(Records from a collection)

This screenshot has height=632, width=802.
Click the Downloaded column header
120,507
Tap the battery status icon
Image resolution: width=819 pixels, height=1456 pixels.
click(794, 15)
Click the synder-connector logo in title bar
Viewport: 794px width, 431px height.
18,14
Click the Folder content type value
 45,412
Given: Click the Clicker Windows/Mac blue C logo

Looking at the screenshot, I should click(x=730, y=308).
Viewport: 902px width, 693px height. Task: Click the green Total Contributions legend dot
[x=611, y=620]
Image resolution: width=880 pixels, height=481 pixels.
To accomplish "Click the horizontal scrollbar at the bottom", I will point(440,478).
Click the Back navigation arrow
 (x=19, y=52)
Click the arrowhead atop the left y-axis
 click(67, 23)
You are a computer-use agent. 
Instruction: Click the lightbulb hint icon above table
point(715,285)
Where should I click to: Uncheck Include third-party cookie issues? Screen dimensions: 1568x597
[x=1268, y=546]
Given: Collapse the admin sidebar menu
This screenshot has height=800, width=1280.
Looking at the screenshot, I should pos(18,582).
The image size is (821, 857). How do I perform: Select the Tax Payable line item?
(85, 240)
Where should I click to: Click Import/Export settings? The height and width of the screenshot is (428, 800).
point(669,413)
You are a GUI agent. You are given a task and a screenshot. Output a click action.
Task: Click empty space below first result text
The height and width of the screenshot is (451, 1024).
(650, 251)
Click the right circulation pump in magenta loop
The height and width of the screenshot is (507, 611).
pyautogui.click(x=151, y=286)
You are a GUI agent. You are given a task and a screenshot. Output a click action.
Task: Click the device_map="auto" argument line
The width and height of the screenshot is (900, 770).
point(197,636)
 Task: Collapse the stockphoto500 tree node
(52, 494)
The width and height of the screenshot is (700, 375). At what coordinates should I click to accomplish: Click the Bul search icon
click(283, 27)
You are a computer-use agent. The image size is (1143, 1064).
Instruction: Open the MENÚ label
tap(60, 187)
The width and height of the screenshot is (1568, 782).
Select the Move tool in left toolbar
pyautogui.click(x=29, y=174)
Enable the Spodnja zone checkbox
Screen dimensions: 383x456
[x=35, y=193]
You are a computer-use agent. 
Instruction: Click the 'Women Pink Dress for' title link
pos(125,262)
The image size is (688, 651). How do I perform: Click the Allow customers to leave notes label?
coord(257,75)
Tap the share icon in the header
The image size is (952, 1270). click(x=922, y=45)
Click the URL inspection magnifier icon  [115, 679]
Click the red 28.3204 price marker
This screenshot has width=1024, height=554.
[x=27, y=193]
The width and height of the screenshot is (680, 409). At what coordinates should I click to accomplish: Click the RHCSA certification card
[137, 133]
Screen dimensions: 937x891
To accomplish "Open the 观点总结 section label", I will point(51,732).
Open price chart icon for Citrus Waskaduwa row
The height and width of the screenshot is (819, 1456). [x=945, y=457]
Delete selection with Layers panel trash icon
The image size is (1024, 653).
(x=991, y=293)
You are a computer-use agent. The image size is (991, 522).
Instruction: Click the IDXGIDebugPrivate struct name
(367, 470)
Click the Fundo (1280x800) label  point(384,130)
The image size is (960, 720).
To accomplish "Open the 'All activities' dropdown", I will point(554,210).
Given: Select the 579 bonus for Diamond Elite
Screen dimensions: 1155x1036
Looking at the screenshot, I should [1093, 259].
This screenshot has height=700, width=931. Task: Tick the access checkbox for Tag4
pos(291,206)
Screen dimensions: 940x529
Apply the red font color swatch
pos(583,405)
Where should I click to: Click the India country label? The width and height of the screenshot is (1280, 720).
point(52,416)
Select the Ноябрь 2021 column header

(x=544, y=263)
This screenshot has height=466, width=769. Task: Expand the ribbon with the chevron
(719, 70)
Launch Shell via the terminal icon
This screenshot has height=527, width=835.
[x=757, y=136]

WHAT IS REQUIRED – In the records above, find the line with "Click the URL"; write out exactly that line and each one after it, stopping after the line with "Given: Select the 579 bonus for Diamond Elite".

OUTPUT –
Click the URL inspection magnifier icon  [115, 679]
Click the red 28.3204 price marker
This screenshot has width=1024, height=554.
[x=27, y=193]
The width and height of the screenshot is (680, 409). At what coordinates should I click to accomplish: Click the RHCSA certification card
[137, 133]
Screen dimensions: 937x891
To accomplish "Open the 观点总结 section label", I will point(51,732).
Open price chart icon for Citrus Waskaduwa row
The height and width of the screenshot is (819, 1456). [x=945, y=457]
Delete selection with Layers panel trash icon
The image size is (1024, 653).
(x=991, y=293)
You are a computer-use agent. The image size is (991, 522).
Instruction: Click the IDXGIDebugPrivate struct name
(367, 470)
Click the Fundo (1280x800) label  point(384,130)
The image size is (960, 720).
To accomplish "Open the 'All activities' dropdown", I will point(554,210).
Given: Select the 579 bonus for Diamond Elite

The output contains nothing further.